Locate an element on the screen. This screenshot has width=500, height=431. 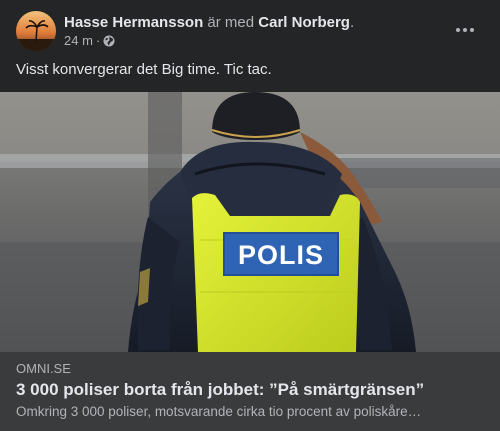
author-line: Hasse Hermansson är med Carl Norberg. is located at coordinates (209, 22).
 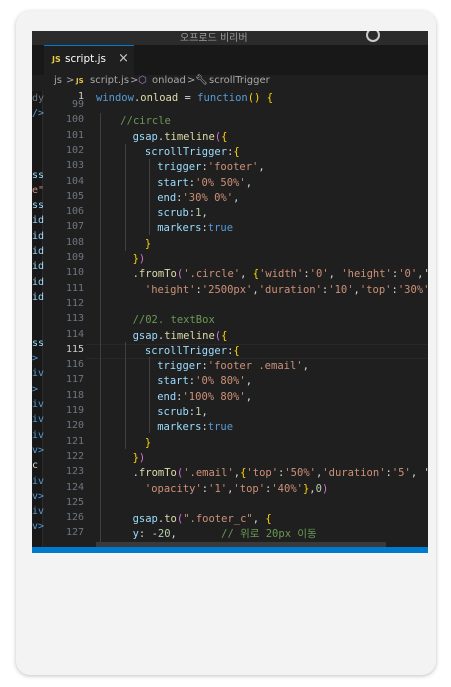 I want to click on code-line: end:'30% 0%',, so click(x=198, y=198).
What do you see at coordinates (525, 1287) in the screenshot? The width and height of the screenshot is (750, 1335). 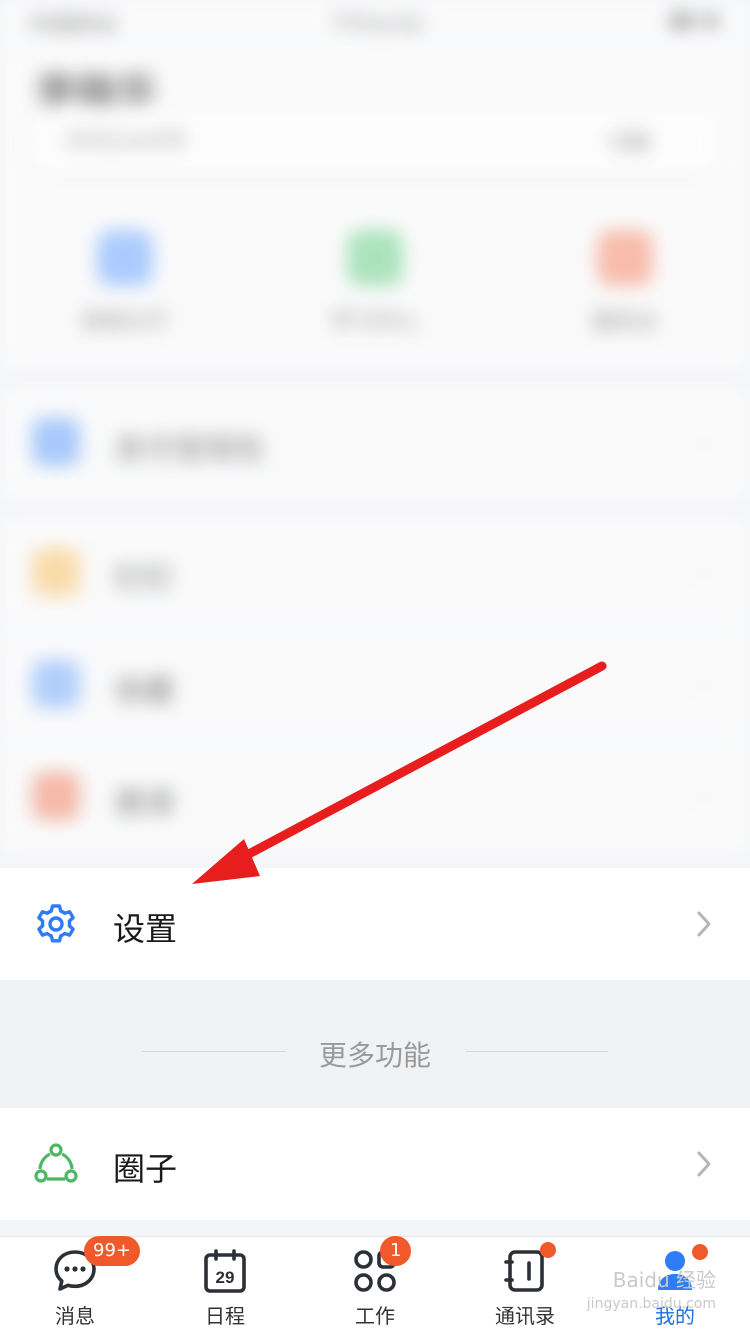 I see `tab-contacts: 通讯录` at bounding box center [525, 1287].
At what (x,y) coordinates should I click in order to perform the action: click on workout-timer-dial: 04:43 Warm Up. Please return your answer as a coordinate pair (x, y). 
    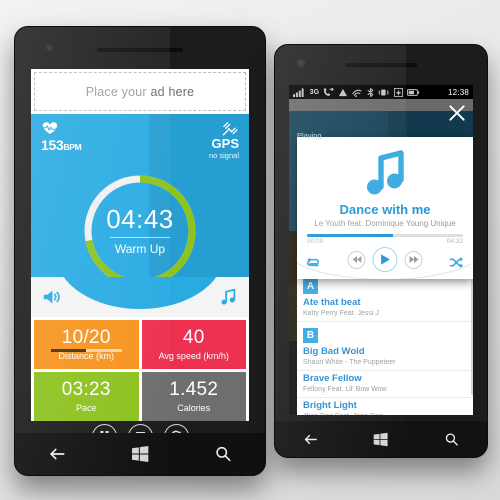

§ Work instruction:
Set down the records word for word, from their start through the line containing "I want to click", with both ends included. Leave out the pictures.

§ Exercise result:
Locate an element on the screen. This screenshot has width=500, height=431. 
author-line: Hasse Hermansson är med Carl Norberg. is located at coordinates (209, 22).
  I want to click on code-line: end:'30% 0%',, so click(x=198, y=198).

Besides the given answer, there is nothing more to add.